Microsoft has announced a new upcoming feature that aims to solve a decades-old conundrum with DNS security.
The feature is called ZTDNS, or Zero Trust Domain Name System, and is currently in private preview. Microsoft promised a separate announcement once the feature hits the Insiders program.
In a blog post, Microsoft explained how practically from its inception, the process of translating human-readable domain names into IP addresses was, from a security perspective, a significant risk. Because of the way DNS was designed, IT administrators were often faced with a choice: add cryptographic authentication and encryption to DNS and risk losing visibility into malicious traffic, or route DNS traffic in clear text and leaving no option for the server and client device to authenticate each other, which is equally risky.
No new protocols
To solve this problem, Microsoft decided to integrate the Windows DNS engine with a core part of Windows Firewall (the Windows filtering platform) directly on end devices.
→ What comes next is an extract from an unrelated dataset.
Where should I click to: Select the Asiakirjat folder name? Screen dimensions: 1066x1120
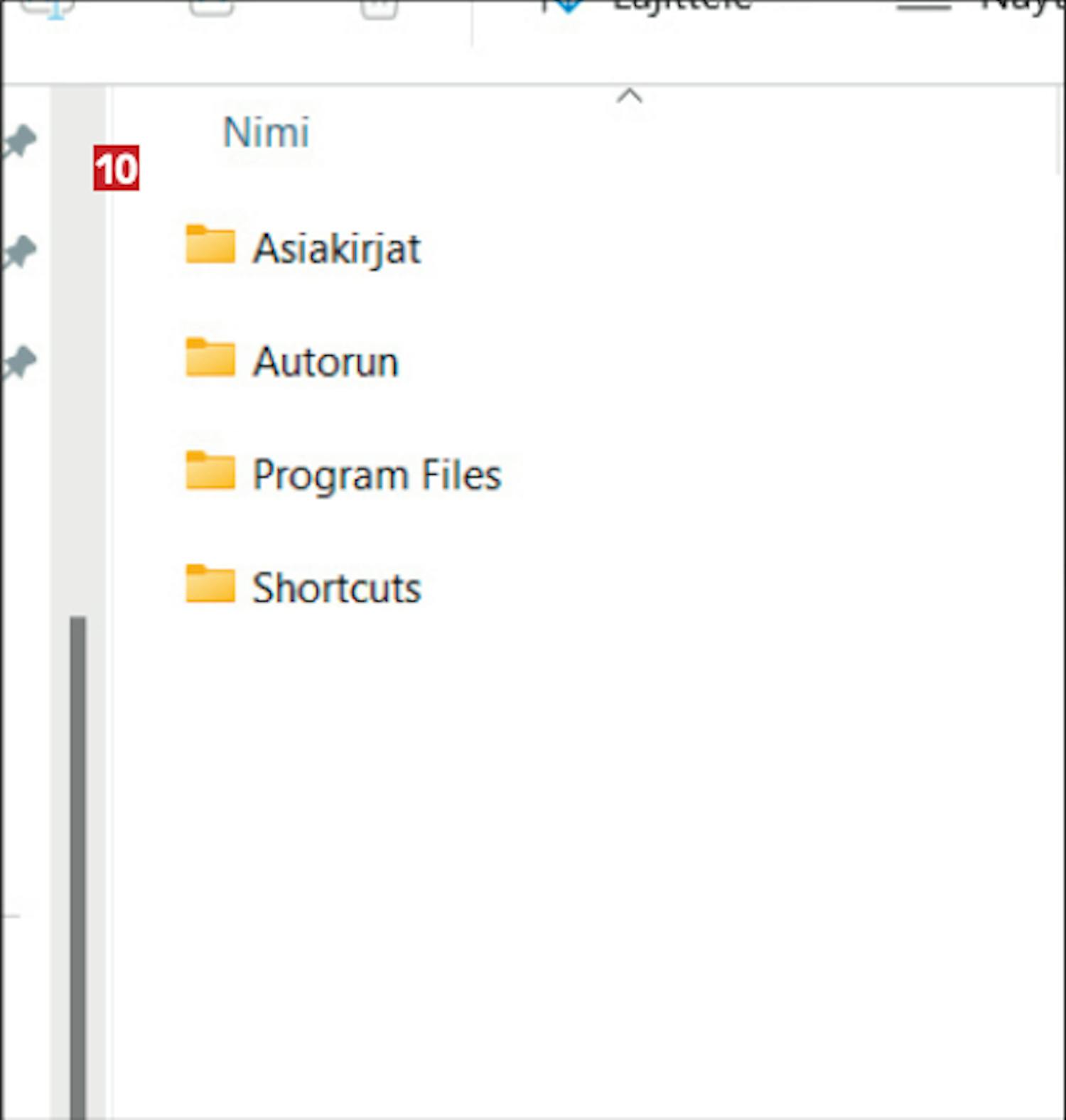point(337,249)
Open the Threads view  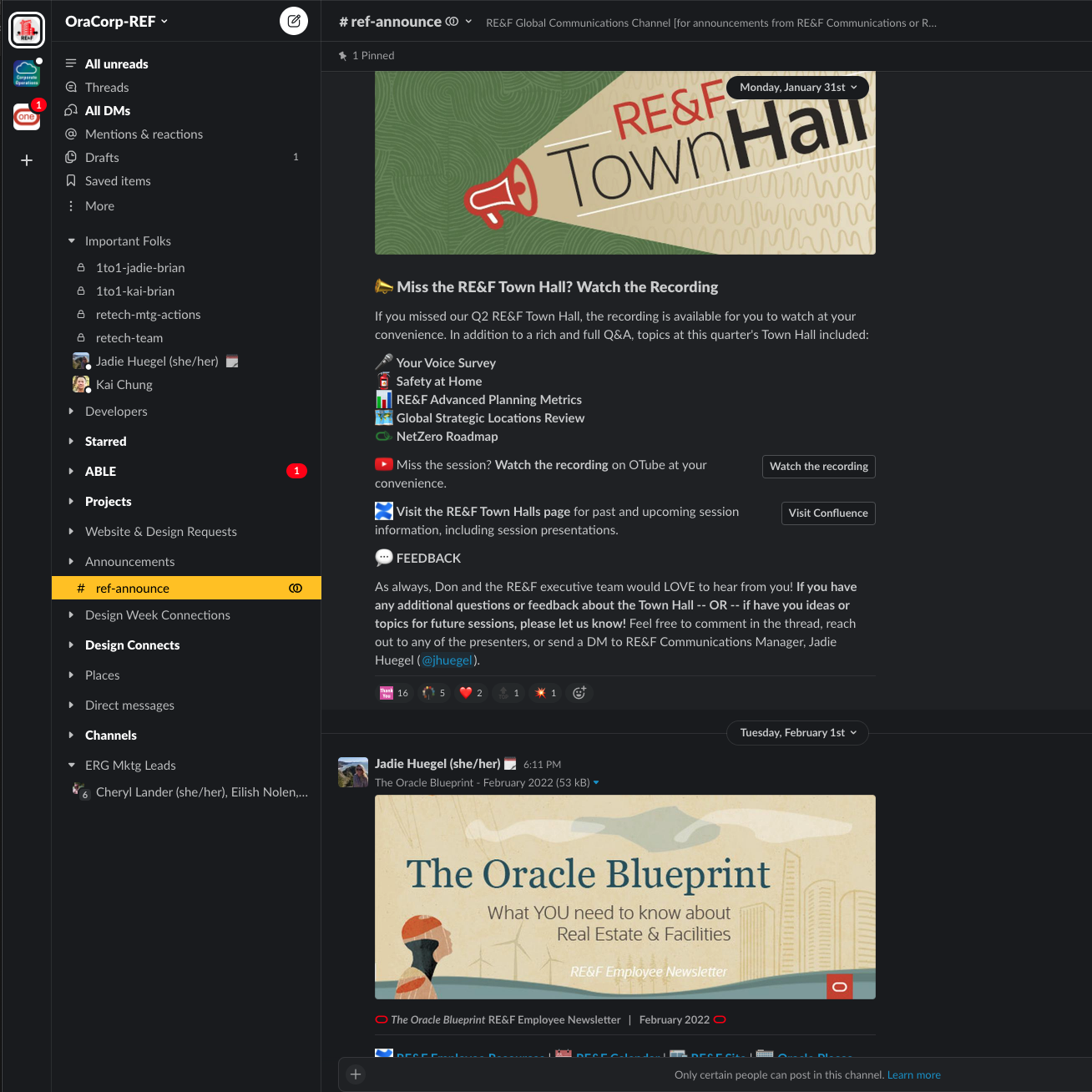(x=107, y=88)
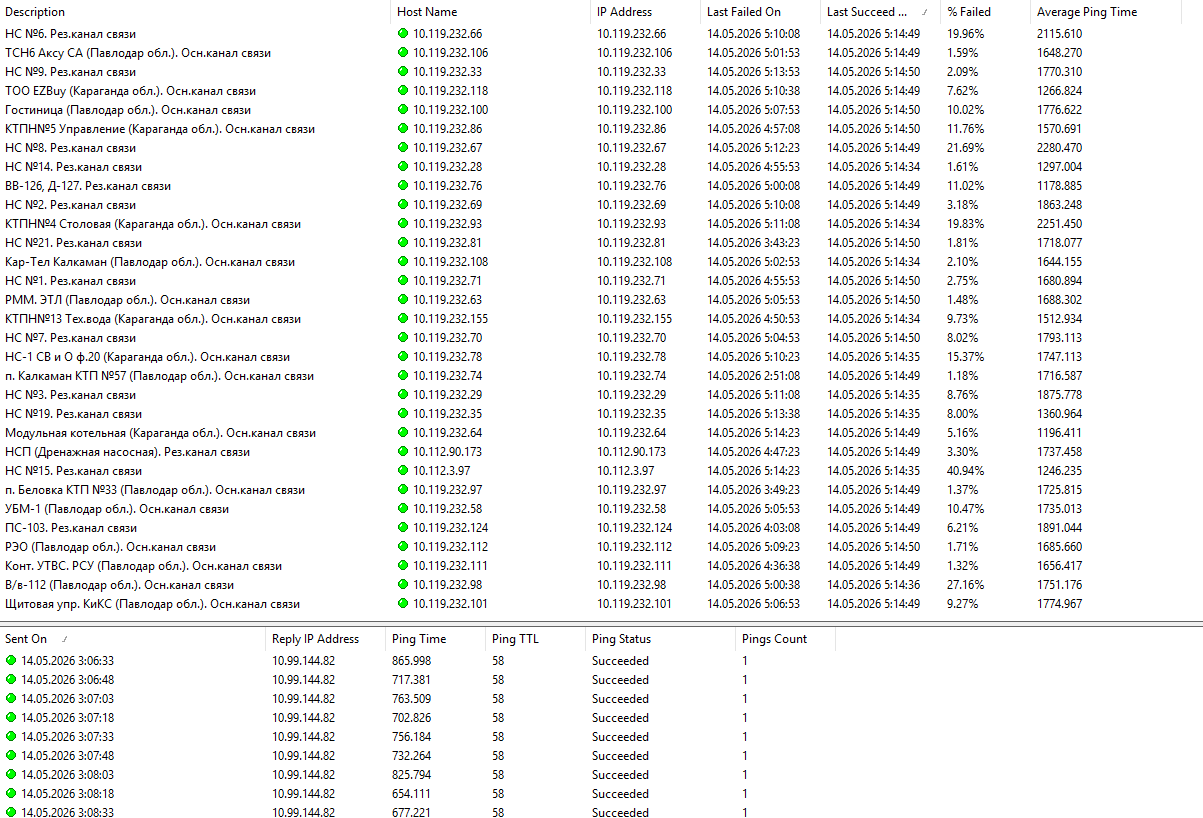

Commenting for Ars Technique, vice president of research and development at Hunter Strategy, Jake Williams, said that the integration of these engines will allow Windows Firewall to update by domain name. In other words, organizations will be able to tell customers to “only use our DNS server, which uses TLS, and will only resolve certain domains.” Microsoft calls this DNS server or servers the “protective DNS server.”
“For DNS servers to be used as protective DNS servers for ZTDNS blocking, the minimum requirement is to support DNS over HTTPS (DoH) or DNS over TLS (DoT), as ZTDNS will prevent the use of plain text DNS by part of Windows. ”Microsoft explained in its blog post. “Optionally, using mTLS on encrypted DNS connections will allow the Protective DNS to enforce resolution policies on a per-client basis.”
In conclusion, Microsoft highlighted that ZTDNS does not include new network protocols, which should allow for an “interoperable approach” to domain name-based blocking.